▸ **YOUR GOAL**:
Print every line of the data exactly as shown.
[SOURCE DATA — start]
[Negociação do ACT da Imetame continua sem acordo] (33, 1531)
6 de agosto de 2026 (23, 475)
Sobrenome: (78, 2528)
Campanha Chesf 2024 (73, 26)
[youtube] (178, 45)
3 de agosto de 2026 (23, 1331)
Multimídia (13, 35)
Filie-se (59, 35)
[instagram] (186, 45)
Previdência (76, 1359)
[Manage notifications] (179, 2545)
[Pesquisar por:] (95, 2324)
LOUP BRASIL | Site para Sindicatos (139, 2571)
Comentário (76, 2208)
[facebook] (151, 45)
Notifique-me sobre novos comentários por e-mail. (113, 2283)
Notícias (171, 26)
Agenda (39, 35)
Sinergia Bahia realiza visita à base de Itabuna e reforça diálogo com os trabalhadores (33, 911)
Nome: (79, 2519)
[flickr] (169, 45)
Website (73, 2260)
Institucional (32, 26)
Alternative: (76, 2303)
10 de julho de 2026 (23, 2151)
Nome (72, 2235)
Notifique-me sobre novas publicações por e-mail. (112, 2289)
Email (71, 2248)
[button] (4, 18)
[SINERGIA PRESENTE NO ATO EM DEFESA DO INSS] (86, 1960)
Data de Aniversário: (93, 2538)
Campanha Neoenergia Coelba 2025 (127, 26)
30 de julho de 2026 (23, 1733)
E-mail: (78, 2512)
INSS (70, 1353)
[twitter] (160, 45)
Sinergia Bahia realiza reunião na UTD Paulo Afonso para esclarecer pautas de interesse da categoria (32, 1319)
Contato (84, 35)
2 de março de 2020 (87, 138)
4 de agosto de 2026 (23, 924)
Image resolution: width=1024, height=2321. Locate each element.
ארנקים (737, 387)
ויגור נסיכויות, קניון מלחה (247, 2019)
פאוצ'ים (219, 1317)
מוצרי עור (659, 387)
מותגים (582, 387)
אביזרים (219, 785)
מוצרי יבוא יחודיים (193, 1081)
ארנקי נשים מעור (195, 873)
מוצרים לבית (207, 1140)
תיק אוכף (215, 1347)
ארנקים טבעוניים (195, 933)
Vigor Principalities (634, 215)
[SOURCE DATA — finish]
▸ **RESPONSE AREA**:
[Negociação do ACT da Imetame continua sem acordo] (33, 1531)
6 de agosto de 2026 (23, 475)
Sobrenome: (78, 2528)
Campanha Chesf 2024 (73, 26)
[youtube] (178, 45)
3 de agosto de 2026 (23, 1331)
Multimídia (13, 35)
Filie-se (59, 35)
[instagram] (186, 45)
Previdência (76, 1359)
[Manage notifications] (179, 2545)
[Pesquisar por:] (95, 2324)
LOUP BRASIL | Site para Sindicatos (139, 2571)
Comentário (76, 2208)
[facebook] (151, 45)
Notifique-me sobre novos comentários por e-mail. (113, 2283)
Notícias (171, 26)
Agenda (39, 35)
Sinergia Bahia realiza visita à base de Itabuna e reforça diálogo com os trabalhadores (33, 911)
Nome: (79, 2519)
[flickr] (169, 45)
Website (73, 2260)
Institucional (32, 26)
Alternative: (76, 2303)
10 de julho de 2026 (23, 2151)
Nome (72, 2235)
Notifique-me sobre novas publicações por e-mail. (112, 2289)
Email (71, 2248)
[button] (4, 18)
[SINERGIA PRESENTE NO ATO EM DEFESA DO INSS] (86, 1960)
Data de Aniversário: (93, 2538)
Campanha Neoenergia Coelba 2025 (127, 26)
30 de julho de 2026 (23, 1733)
E-mail: (78, 2512)
INSS (70, 1353)
[twitter] (160, 45)
Sinergia Bahia realiza reunião na UTD Paulo Afonso para esclarecer pautas de interesse da categoria (32, 1319)
Contato (84, 35)
2 de março de 2020 (87, 138)
4 de agosto de 2026 (23, 924)
Image resolution: width=1024, height=2321. Locate each element.
ארנקים (737, 387)
ויגור נסיכויות, קניון מלחה (247, 2019)
פאוצ'ים (219, 1317)
מוצרי עור (659, 387)
מותגים (582, 387)
אביזרים (219, 785)
מוצרי יבוא יחודיים (193, 1081)
ארנקי נשים מעור (195, 873)
מוצרים לבית (207, 1140)
תיק אוכף (215, 1347)
ארנקים טבעוניים (195, 933)
Vigor Principalities (634, 215)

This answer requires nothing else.